**WORK INSTRUCTIONS**. Repeat the listing below in full, keeping every character as it is.
═══ INPUT RECORDS ═══
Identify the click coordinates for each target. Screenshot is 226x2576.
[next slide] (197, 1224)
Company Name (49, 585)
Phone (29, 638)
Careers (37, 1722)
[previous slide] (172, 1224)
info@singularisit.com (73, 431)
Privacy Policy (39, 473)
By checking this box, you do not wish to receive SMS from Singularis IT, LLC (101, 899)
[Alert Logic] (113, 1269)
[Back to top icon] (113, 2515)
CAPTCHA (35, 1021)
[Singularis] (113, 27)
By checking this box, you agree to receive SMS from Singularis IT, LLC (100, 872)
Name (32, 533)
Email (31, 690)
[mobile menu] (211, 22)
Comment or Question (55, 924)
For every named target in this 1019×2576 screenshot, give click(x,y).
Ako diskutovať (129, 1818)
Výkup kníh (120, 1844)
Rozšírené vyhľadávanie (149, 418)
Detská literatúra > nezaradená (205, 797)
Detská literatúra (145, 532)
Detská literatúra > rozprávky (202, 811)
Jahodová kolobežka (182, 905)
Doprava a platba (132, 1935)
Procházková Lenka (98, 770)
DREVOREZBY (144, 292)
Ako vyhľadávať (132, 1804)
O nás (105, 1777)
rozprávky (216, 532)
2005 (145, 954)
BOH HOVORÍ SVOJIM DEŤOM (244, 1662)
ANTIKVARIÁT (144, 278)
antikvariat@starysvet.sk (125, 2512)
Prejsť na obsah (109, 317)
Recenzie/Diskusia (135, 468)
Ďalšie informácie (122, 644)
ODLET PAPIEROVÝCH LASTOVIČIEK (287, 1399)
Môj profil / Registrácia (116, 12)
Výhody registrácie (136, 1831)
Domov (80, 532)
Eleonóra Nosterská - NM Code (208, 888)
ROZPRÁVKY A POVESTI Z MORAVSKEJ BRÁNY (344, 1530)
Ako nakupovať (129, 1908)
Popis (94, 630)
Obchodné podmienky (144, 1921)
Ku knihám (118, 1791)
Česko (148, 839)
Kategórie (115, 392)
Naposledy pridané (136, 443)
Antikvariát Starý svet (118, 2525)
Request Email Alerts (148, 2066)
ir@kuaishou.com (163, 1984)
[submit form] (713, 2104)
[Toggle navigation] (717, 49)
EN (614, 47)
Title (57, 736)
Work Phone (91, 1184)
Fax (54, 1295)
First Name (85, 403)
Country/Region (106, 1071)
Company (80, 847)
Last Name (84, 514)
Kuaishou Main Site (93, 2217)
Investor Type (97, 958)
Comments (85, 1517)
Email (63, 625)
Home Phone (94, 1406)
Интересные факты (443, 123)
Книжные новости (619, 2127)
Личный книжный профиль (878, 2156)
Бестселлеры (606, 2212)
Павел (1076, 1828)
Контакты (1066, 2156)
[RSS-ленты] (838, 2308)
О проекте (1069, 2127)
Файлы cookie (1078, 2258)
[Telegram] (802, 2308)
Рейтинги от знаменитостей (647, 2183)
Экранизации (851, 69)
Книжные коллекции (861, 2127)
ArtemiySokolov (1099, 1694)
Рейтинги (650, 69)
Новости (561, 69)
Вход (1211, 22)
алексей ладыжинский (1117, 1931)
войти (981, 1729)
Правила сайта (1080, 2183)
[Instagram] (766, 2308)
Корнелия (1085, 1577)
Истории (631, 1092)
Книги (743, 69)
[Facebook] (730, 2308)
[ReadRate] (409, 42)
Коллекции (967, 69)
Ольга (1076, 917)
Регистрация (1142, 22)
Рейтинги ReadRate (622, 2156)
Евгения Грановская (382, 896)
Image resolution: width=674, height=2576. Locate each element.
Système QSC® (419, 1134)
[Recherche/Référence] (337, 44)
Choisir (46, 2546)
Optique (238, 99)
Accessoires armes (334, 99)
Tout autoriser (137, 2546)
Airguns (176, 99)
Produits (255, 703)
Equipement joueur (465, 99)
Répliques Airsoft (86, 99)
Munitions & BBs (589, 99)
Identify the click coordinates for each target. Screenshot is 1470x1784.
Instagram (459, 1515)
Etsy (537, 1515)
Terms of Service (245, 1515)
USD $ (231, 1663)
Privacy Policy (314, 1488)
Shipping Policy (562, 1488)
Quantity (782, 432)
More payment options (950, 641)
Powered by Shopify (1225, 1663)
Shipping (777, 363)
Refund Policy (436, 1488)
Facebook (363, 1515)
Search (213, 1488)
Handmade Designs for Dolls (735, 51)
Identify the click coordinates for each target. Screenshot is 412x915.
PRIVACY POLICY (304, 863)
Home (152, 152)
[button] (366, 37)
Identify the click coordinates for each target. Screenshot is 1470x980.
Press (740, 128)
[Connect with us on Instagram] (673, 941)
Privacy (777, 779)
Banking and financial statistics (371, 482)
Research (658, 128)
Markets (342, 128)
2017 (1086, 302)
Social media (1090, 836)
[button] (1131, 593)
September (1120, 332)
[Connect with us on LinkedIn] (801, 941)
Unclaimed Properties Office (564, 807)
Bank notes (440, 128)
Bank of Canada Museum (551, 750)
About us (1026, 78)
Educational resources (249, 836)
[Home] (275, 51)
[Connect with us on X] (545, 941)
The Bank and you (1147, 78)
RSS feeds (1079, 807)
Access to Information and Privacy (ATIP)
═══
**RESPONSE TO THE EXERCISE**.
Identify the click coordinates for each target. Screenshot is 226x2576.
[next slide] (197, 1224)
Company Name (49, 585)
Phone (29, 638)
Careers (37, 1722)
[previous slide] (172, 1224)
info@singularisit.com (73, 431)
Privacy Policy (39, 473)
By checking this box, you do not wish to receive SMS from Singularis IT, LLC (101, 899)
[Alert Logic] (113, 1269)
[Back to top icon] (113, 2515)
CAPTCHA (35, 1021)
[Singularis] (113, 27)
By checking this box, you agree to receive SMS from Singularis IT, LLC (100, 872)
Name (32, 533)
Email (31, 690)
[mobile menu] (211, 22)
Comment or Question (55, 924)
For every named target in this 1019×2576 screenshot, give click(x,y).
Ako diskutovať (129, 1818)
Výkup kníh (120, 1844)
Rozšírené vyhľadávanie (149, 418)
Detská literatúra > nezaradená (205, 797)
Detská literatúra (145, 532)
Detská literatúra > rozprávky (202, 811)
Jahodová kolobežka (182, 905)
Doprava a platba (132, 1935)
Procházková Lenka (98, 770)
DREVOREZBY (144, 292)
Ako vyhľadávať (132, 1804)
O nás (105, 1777)
rozprávky (216, 532)
2005 (145, 954)
BOH HOVORÍ SVOJIM DEŤOM (244, 1662)
ANTIKVARIÁT (144, 278)
antikvariat@starysvet.sk (125, 2512)
Prejsť na obsah (109, 317)
Recenzie/Diskusia (135, 468)
Ďalšie informácie (122, 644)
ODLET PAPIEROVÝCH LASTOVIČIEK (287, 1399)
Môj profil / Registrácia (116, 12)
Výhody registrácie (136, 1831)
Domov (80, 532)
Eleonóra Nosterská - NM Code (208, 888)
ROZPRÁVKY A POVESTI Z MORAVSKEJ BRÁNY (344, 1530)
Ako nakupovať (129, 1908)
Popis (94, 630)
Obchodné podmienky (144, 1921)
Ku knihám (118, 1791)
Česko (148, 839)
Kategórie (115, 392)
Naposledy pridané (136, 443)
Antikvariát Starý svet (118, 2525)
Request Email Alerts (148, 2066)
ir@kuaishou.com (163, 1984)
[submit form] (713, 2104)
[Toggle navigation] (717, 49)
EN (614, 47)
Title (57, 736)
Work Phone (91, 1184)
Fax (54, 1295)
First Name (85, 403)
Country/Region (106, 1071)
Company (80, 847)
Last Name (84, 514)
Kuaishou Main Site (93, 2217)
Investor Type (97, 958)
Comments (85, 1517)
Email (63, 625)
Home Phone (94, 1406)
Интересные факты (443, 123)
Книжные новости (619, 2127)
Личный книжный профиль (878, 2156)
Бестселлеры (606, 2212)
Павел (1076, 1828)
Контакты (1066, 2156)
[RSS-ленты] (838, 2308)
О проекте (1069, 2127)
Файлы cookie (1078, 2258)
[Telegram] (802, 2308)
Рейтинги от знаменитостей (647, 2183)
Экранизации (851, 69)
Книжные коллекции (861, 2127)
ArtemiySokolov (1099, 1694)
Рейтинги (650, 69)
Новости (561, 69)
Вход (1211, 22)
алексей ладыжинский (1117, 1931)
войти (981, 1729)
Правила сайта (1080, 2183)
[Instagram] (766, 2308)
Корнелия (1085, 1577)
Истории (631, 1092)
Книги (743, 69)
[Facebook] (730, 2308)
[ReadRate] (409, 42)
Коллекции (967, 69)
Ольга (1076, 917)
Регистрация (1142, 22)
Рейтинги ReadRate (622, 2156)
Евгения Грановская (382, 896)
Image resolution: width=674, height=2576. Locate each element.
Système QSC® (419, 1134)
[Recherche/Référence] (337, 44)
Choisir (46, 2546)
Optique (238, 99)
Accessoires armes (334, 99)
Tout autoriser (137, 2546)
Airguns (176, 99)
Produits (255, 703)
Equipement joueur (465, 99)
Répliques Airsoft (86, 99)
Munitions & BBs (589, 99)
Identify the click coordinates for each target. Screenshot is 1470x1784.
Instagram (459, 1515)
Etsy (537, 1515)
Terms of Service (245, 1515)
USD $ (231, 1663)
Privacy Policy (314, 1488)
Shipping Policy (562, 1488)
Quantity (782, 432)
More payment options (950, 641)
Powered by Shopify (1225, 1663)
Shipping (777, 363)
Refund Policy (436, 1488)
Facebook (363, 1515)
Search (213, 1488)
Handmade Designs for Dolls (735, 51)
Identify the click coordinates for each target. Screenshot is 412x915.
PRIVACY POLICY (304, 863)
Home (152, 152)
[button] (366, 37)
Identify the click coordinates for each target. Screenshot is 1470x980.
Press (740, 128)
[Connect with us on Instagram] (673, 941)
Privacy (777, 779)
Banking and financial statistics (371, 482)
Research (658, 128)
Markets (342, 128)
2017 (1086, 302)
Social media (1090, 836)
[button] (1131, 593)
September (1120, 332)
[Connect with us on LinkedIn] (801, 941)
Unclaimed Properties Office (564, 807)
Bank notes (440, 128)
Bank of Canada Museum (551, 750)
About us (1026, 78)
Educational resources (249, 836)
[Home] (275, 51)
[Connect with us on X] (545, 941)
The Bank and you (1147, 78)
RSS feeds (1079, 807)
Access to Information and Privacy (ATIP)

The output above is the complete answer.